Why builders should care
Text prompt length can balloon costs quickly when working with Claude Code and similar models. For founders and developers relying on these LLM APIs, pxpipe’s approach slashes expenses by 59 to 70 percent according to developer Steven Chong. That hits the bottom line hard and could make more complex prompt engineering financially feasible.
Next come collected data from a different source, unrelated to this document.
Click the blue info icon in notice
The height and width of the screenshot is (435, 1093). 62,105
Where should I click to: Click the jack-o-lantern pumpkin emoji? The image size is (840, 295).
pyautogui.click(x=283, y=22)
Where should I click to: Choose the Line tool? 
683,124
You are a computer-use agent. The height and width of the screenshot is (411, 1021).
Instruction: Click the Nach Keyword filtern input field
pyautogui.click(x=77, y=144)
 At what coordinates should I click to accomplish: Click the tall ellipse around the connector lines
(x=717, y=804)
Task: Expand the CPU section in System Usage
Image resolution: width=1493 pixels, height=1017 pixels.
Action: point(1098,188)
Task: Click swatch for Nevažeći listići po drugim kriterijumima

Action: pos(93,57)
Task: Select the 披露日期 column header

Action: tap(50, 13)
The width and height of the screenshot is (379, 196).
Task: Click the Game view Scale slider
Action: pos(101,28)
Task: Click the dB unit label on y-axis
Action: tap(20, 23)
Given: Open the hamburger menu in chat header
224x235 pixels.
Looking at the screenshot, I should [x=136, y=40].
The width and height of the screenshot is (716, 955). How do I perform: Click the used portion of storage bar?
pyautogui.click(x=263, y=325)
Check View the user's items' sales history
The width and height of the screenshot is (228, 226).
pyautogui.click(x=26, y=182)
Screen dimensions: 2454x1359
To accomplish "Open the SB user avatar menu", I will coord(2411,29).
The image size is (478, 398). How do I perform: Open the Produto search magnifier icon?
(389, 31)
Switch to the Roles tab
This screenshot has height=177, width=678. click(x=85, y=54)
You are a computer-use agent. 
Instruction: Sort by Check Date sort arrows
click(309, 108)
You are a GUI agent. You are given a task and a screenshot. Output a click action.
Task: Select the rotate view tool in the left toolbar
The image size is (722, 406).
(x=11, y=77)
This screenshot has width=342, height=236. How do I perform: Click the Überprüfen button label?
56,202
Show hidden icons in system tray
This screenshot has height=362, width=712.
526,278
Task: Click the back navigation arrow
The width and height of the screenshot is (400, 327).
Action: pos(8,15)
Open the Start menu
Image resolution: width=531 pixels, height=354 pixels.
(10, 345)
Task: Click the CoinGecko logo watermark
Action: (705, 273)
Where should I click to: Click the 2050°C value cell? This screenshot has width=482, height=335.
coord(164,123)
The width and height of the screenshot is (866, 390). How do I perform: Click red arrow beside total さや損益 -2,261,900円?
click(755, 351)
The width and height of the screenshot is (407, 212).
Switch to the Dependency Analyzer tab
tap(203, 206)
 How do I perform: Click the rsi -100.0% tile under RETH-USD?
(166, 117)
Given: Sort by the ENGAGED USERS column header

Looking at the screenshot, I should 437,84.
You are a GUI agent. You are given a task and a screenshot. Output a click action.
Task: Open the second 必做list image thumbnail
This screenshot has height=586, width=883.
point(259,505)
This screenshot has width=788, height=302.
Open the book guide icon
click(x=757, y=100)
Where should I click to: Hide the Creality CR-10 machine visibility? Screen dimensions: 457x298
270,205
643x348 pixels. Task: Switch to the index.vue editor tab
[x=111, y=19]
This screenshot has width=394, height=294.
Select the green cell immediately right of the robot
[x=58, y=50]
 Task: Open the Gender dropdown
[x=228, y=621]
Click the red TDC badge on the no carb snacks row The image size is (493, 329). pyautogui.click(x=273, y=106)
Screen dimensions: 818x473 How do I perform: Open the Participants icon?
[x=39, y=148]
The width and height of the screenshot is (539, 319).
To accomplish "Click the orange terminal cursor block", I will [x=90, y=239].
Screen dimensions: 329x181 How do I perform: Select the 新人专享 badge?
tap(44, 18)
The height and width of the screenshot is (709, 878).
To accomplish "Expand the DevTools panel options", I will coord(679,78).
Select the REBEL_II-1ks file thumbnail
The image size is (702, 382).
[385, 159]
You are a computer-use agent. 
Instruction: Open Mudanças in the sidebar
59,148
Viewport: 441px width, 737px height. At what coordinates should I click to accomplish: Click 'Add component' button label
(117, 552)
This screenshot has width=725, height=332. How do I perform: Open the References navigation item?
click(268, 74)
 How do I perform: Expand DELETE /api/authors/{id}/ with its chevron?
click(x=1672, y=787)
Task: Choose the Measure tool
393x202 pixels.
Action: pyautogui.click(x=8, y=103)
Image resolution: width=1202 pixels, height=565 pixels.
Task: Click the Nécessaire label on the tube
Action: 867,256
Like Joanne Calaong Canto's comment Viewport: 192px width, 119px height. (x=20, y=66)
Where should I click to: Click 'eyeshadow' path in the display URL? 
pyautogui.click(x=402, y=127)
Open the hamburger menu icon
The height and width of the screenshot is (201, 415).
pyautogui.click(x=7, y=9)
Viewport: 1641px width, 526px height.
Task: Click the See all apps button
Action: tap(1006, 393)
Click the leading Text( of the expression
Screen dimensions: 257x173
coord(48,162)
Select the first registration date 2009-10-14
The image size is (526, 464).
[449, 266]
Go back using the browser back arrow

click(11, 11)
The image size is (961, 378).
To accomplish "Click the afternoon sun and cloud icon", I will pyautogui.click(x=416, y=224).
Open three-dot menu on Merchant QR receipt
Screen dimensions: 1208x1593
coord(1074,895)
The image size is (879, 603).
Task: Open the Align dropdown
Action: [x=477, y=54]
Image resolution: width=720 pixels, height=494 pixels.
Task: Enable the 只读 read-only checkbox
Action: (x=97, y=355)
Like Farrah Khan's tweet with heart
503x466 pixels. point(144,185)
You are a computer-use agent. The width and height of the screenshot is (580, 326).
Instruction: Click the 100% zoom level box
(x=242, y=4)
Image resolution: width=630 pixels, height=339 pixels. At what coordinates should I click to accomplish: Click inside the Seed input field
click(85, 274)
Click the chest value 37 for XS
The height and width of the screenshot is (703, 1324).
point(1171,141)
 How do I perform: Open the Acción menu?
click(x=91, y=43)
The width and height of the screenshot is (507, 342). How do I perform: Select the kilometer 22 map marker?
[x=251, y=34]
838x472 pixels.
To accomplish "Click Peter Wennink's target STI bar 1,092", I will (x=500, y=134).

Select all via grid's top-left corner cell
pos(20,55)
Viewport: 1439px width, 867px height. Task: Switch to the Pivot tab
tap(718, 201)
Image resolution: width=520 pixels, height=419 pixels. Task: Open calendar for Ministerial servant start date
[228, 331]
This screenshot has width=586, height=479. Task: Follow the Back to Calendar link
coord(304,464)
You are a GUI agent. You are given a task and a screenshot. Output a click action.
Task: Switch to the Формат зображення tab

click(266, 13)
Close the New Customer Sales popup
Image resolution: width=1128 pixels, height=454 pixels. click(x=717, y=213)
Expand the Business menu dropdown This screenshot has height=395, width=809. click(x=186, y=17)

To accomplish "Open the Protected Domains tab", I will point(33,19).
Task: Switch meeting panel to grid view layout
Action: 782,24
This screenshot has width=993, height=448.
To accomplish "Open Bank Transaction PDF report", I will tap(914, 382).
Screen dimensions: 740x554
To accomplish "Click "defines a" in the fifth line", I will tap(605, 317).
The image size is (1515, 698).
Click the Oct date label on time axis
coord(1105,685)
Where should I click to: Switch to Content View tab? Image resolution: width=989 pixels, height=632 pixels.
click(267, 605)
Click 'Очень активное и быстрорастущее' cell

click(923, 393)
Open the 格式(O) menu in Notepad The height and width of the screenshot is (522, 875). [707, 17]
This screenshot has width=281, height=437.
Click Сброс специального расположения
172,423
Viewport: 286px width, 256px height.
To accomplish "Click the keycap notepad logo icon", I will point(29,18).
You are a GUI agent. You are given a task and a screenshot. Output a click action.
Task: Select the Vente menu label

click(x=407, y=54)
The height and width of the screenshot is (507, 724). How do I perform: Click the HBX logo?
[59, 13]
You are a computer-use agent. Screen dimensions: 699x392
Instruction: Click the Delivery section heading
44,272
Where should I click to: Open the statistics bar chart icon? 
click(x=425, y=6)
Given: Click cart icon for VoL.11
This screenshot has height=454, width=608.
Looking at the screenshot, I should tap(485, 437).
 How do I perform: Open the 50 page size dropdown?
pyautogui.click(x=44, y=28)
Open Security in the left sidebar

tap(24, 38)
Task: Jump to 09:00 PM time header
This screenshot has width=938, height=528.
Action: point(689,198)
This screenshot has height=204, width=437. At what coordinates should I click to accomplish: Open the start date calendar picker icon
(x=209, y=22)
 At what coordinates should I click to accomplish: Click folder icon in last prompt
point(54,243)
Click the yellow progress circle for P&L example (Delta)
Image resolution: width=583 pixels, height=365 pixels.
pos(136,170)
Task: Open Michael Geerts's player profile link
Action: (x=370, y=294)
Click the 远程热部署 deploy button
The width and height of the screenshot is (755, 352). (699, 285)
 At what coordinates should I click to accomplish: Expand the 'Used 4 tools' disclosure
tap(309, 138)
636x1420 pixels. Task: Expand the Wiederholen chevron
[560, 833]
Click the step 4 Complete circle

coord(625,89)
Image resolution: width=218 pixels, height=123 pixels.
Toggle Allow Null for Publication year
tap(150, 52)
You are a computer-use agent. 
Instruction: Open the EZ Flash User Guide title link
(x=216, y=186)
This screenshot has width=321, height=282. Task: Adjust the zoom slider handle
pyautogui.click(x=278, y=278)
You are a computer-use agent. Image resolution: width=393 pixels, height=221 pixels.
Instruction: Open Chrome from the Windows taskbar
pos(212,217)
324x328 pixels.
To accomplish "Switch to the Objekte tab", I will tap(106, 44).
It also invites rethinking how prompt input formats influence pricing strategies for text-to-LLM workflows.
The practical takeaway
Users willing to trade off some accuracy and speed can save substantially by swapping raw text inputs for PNG-encoded prompts. This means bigger, richer context windows without a linear cost increase in tokens paid. Builders running frequent or heavy prompt calls need to evaluate pxpipe integration if they want to optimize spend under Anthropic’s pricing model. However, the compromises on model response fidelity and latency require careful testing—cost savings come with operational trade-offs.
What to watch next
Watch for wider uptake of encoding tricks like pxpipe that lean on pricing quirks in multi-modal and text-to-LLM APIs. Anthropic and other providers may adjust pricing to close these loopholes, potentially shifting costs back onto users. Developers should monitor updates from pxpipe and evaluate alternative cost-cutting approaches. Also track any improvements in decoding accuracy and speed by pxpipe that could make the tool more broadly practical.